Жанна посмотрела на Митю своими виноватыми глазами и спросила:
– Скажите, Митя, когда Вас кто-то обидел, рассердил, обманул, Вы стараетесь сдержать себя, или кричите, бросаетесь с кулаками?
– Стараюсь сдержать.
– Я так и думала, – сказала Жанна, что-то отметив у себя в тетради, – а, скажите, Вы в себе любите вспоминать, разбирать, правильно поступили, неправильно?
– Есть такой грех, – улыбнулся Митя.
– Ну, думайте, вспоминайте, – тоже улыбнувшись сказала Жанна, продолжая писать, – Может Вам снится кто-то?
– Снится, конечно, – вздохнул Митя, – бабушка снится.
Он рассказал о детстве, о своих отношениях с бабушкой, о том, как бабушка умирала, о её постоянном присутствии в его снах и неизбывном чувстве вины перед ней. Жанна отложила ручку и, внимательно взглянув на Митю, сказала:
– Вы понимаете, что дело ни в каких не в бронхах, что эту неразрешимость, этот груз нужно избыть, освободиться. Ведь то, что она к Вам приходит, это говорит о том, что и её душе нет покоя, что и её душа между небом и землей метается неприкаянная, и пока она не обретет покоя, и вам жизни не будет. Возьмите ручку и запишите.
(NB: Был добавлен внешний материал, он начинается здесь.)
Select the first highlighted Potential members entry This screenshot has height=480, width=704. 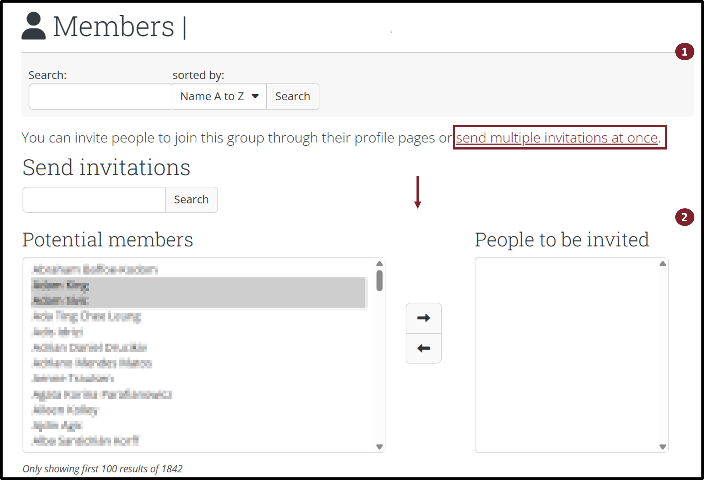pos(61,285)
Это очень простое упражнение, его нужно повторять каждый день перед сном. Вы должны представить Вашу бабушку и сказать ей: "Пожалуйста, возьми своё, отдай моё, и оставь меня". А когда засыпаете, представляйте спокойный-спокойный, огромный-огромный, золотой-золотой… солнечный диск. Я уверена, что всё получится. Всего Вам доб-лр-ого, – сказала Жанна, и улыбнулась особенно виновато.
Перед сном Митя проглотил всё положенные шарики, и, уже лежа в постели, представил изможденное бабушкино лицо и произнес:
– Ну пожалуйста, возьми своё, отдай моё и оставь меня.
Он так умотался за день, что глухо проспал всю ночь, лишь под утро приснилась какая-то канитель с визой. Будто за столом в посольстве сидит с очками на носу Хромых и говорит:
– С какой целью Вы намылились в Б-л-р-итанию?
На следующий день предстояло собрание в лаборатории Поднебенного, на котором должны были решить, перезаключать ли с Митей договор.
Сотрудники, рассаживались, тётушки, среди которых одна держала наготове открытую папку, старались не шуметь, косились на Поднебенного, угрюмо сидевшего за столом и уставившегося в бумаги. Запыхавшаяся Оструда Семеновна в казённой кацавейке протиснулась меж рядов, кивая и оглядываясь – как всегда с необоснованно сияющим видом.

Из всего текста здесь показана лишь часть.